Input data ->
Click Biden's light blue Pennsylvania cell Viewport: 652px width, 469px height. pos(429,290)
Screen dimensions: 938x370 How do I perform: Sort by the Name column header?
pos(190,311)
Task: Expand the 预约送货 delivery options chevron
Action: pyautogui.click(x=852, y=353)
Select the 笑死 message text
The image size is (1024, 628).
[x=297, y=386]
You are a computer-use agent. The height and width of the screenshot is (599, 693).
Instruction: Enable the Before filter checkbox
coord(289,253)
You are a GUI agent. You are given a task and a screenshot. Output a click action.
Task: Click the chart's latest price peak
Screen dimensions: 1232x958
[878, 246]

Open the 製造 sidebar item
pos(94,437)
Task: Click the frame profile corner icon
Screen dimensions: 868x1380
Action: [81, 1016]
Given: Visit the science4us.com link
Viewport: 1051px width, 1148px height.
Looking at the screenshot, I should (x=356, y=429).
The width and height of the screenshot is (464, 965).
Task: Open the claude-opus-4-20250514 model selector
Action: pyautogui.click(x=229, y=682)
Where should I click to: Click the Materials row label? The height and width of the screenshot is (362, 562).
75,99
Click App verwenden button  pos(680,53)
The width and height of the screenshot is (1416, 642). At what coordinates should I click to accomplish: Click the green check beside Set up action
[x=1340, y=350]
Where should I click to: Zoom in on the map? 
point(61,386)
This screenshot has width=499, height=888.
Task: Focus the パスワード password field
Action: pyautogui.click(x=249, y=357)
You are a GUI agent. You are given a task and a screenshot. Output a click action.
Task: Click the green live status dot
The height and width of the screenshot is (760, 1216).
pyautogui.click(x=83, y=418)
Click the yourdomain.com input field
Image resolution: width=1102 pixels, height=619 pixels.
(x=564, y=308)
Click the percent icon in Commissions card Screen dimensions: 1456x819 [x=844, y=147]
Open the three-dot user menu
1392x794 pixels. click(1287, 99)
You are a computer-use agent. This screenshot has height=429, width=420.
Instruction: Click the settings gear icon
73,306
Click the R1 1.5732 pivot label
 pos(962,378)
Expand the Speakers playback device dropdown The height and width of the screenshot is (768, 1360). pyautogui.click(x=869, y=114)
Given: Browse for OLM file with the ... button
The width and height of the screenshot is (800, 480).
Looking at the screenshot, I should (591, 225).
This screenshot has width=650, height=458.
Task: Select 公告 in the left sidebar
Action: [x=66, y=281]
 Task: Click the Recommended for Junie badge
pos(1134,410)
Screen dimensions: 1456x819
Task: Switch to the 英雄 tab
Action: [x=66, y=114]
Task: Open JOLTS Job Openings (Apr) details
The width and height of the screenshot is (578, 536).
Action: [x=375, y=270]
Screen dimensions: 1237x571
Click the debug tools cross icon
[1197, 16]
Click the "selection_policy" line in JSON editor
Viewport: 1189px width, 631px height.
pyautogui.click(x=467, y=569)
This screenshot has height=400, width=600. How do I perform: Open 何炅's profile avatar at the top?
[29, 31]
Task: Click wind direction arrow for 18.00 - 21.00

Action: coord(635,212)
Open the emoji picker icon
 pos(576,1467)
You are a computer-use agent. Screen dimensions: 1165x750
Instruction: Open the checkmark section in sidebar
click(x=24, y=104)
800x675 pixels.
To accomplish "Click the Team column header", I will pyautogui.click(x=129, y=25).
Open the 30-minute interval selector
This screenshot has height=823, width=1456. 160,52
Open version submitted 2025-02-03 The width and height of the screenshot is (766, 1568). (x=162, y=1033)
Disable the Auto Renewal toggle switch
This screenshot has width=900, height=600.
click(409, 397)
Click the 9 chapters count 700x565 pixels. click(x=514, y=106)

Work instruction ->
Return all the data above, unaltered and complete.

Task answer ->
Click Biden's light blue Pennsylvania cell Viewport: 652px width, 469px height. pos(429,290)
Screen dimensions: 938x370 How do I perform: Sort by the Name column header?
pos(190,311)
Task: Expand the 预约送货 delivery options chevron
Action: pyautogui.click(x=852, y=353)
Select the 笑死 message text
The image size is (1024, 628).
[x=297, y=386]
You are a computer-use agent. The height and width of the screenshot is (599, 693).
Instruction: Enable the Before filter checkbox
coord(289,253)
You are a GUI agent. You are given a task and a screenshot. Output a click action.
Task: Click the chart's latest price peak
Screen dimensions: 1232x958
[878, 246]

Open the 製造 sidebar item
pos(94,437)
Task: Click the frame profile corner icon
Screen dimensions: 868x1380
Action: [81, 1016]
Given: Visit the science4us.com link
Viewport: 1051px width, 1148px height.
Looking at the screenshot, I should (x=356, y=429).
The width and height of the screenshot is (464, 965).
Task: Open the claude-opus-4-20250514 model selector
Action: pyautogui.click(x=229, y=682)
Where should I click to: Click the Materials row label? The height and width of the screenshot is (362, 562).
75,99
Click App verwenden button  pos(680,53)
The width and height of the screenshot is (1416, 642). At what coordinates should I click to accomplish: Click the green check beside Set up action
[x=1340, y=350]
Where should I click to: Zoom in on the map? 
point(61,386)
This screenshot has width=499, height=888.
Task: Focus the パスワード password field
Action: pyautogui.click(x=249, y=357)
You are a GUI agent. You are given a task and a screenshot. Output a click action.
Task: Click the green live status dot
The height and width of the screenshot is (760, 1216).
pyautogui.click(x=83, y=418)
Click the yourdomain.com input field
Image resolution: width=1102 pixels, height=619 pixels.
(x=564, y=308)
Click the percent icon in Commissions card Screen dimensions: 1456x819 [x=844, y=147]
Open the three-dot user menu
1392x794 pixels. click(1287, 99)
You are a computer-use agent. This screenshot has height=429, width=420.
Instruction: Click the settings gear icon
73,306
Click the R1 1.5732 pivot label
 pos(962,378)
Expand the Speakers playback device dropdown The height and width of the screenshot is (768, 1360). pyautogui.click(x=869, y=114)
Given: Browse for OLM file with the ... button
The width and height of the screenshot is (800, 480).
Looking at the screenshot, I should (591, 225).
This screenshot has width=650, height=458.
Task: Select 公告 in the left sidebar
Action: [x=66, y=281]
 Task: Click the Recommended for Junie badge
pos(1134,410)
Screen dimensions: 1456x819
Task: Switch to the 英雄 tab
Action: [x=66, y=114]
Task: Open JOLTS Job Openings (Apr) details
The width and height of the screenshot is (578, 536).
Action: [x=375, y=270]
Screen dimensions: 1237x571
Click the debug tools cross icon
[1197, 16]
Click the "selection_policy" line in JSON editor
Viewport: 1189px width, 631px height.
pyautogui.click(x=467, y=569)
This screenshot has height=400, width=600. How do I perform: Open 何炅's profile avatar at the top?
[29, 31]
Task: Click wind direction arrow for 18.00 - 21.00

Action: coord(635,212)
Open the emoji picker icon
 pos(576,1467)
You are a computer-use agent. Screen dimensions: 1165x750
Instruction: Open the checkmark section in sidebar
click(x=24, y=104)
800x675 pixels.
To accomplish "Click the Team column header", I will pyautogui.click(x=129, y=25).
Open the 30-minute interval selector
This screenshot has height=823, width=1456. 160,52
Open version submitted 2025-02-03 The width and height of the screenshot is (766, 1568). (x=162, y=1033)
Disable the Auto Renewal toggle switch
This screenshot has width=900, height=600.
click(409, 397)
Click the 9 chapters count 700x565 pixels. click(x=514, y=106)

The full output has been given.